* _Exercise directions_:
Find the line containing "Click the Salesforce.com" in the records below. Copy exactly that line and each one after it, ending at the line containing "1568x622 pixels.", and nothing more.

(Saved data entries)
○ ○ ○ ○

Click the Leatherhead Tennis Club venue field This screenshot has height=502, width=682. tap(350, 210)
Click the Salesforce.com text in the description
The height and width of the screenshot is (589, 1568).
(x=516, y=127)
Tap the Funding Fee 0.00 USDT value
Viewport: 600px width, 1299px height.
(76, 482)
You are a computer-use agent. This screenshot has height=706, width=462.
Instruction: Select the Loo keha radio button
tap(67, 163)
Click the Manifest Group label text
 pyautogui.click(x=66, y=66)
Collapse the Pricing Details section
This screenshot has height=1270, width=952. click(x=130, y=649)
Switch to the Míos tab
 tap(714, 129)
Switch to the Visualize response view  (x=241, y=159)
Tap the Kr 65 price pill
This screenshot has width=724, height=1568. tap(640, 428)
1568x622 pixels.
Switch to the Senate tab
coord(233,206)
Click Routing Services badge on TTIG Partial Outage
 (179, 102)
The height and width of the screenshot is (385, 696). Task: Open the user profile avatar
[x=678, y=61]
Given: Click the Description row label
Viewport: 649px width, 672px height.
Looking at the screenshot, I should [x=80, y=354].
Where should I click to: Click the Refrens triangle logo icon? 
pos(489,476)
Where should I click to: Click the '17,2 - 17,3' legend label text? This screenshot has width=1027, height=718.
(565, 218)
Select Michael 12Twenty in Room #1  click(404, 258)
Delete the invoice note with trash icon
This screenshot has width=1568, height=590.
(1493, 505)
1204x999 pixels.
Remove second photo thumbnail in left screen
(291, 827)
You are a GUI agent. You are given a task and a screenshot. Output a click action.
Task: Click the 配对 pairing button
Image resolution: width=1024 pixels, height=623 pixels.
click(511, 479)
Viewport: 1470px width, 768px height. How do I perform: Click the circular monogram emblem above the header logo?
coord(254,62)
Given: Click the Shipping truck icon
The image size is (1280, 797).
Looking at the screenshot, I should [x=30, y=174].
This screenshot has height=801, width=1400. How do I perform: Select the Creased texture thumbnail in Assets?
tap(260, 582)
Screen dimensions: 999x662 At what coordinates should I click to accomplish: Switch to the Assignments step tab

○ ○ ○ ○

* _Reply to the task_:
Click the Salesforce.com text in the description
The height and width of the screenshot is (589, 1568).
(x=516, y=127)
Tap the Funding Fee 0.00 USDT value
Viewport: 600px width, 1299px height.
(76, 482)
You are a computer-use agent. This screenshot has height=706, width=462.
Instruction: Select the Loo keha radio button
tap(67, 163)
Click the Manifest Group label text
 pyautogui.click(x=66, y=66)
Collapse the Pricing Details section
This screenshot has height=1270, width=952. click(x=130, y=649)
Switch to the Míos tab
 tap(714, 129)
Switch to the Visualize response view  (x=241, y=159)
Tap the Kr 65 price pill
This screenshot has width=724, height=1568. tap(640, 428)
1568x622 pixels.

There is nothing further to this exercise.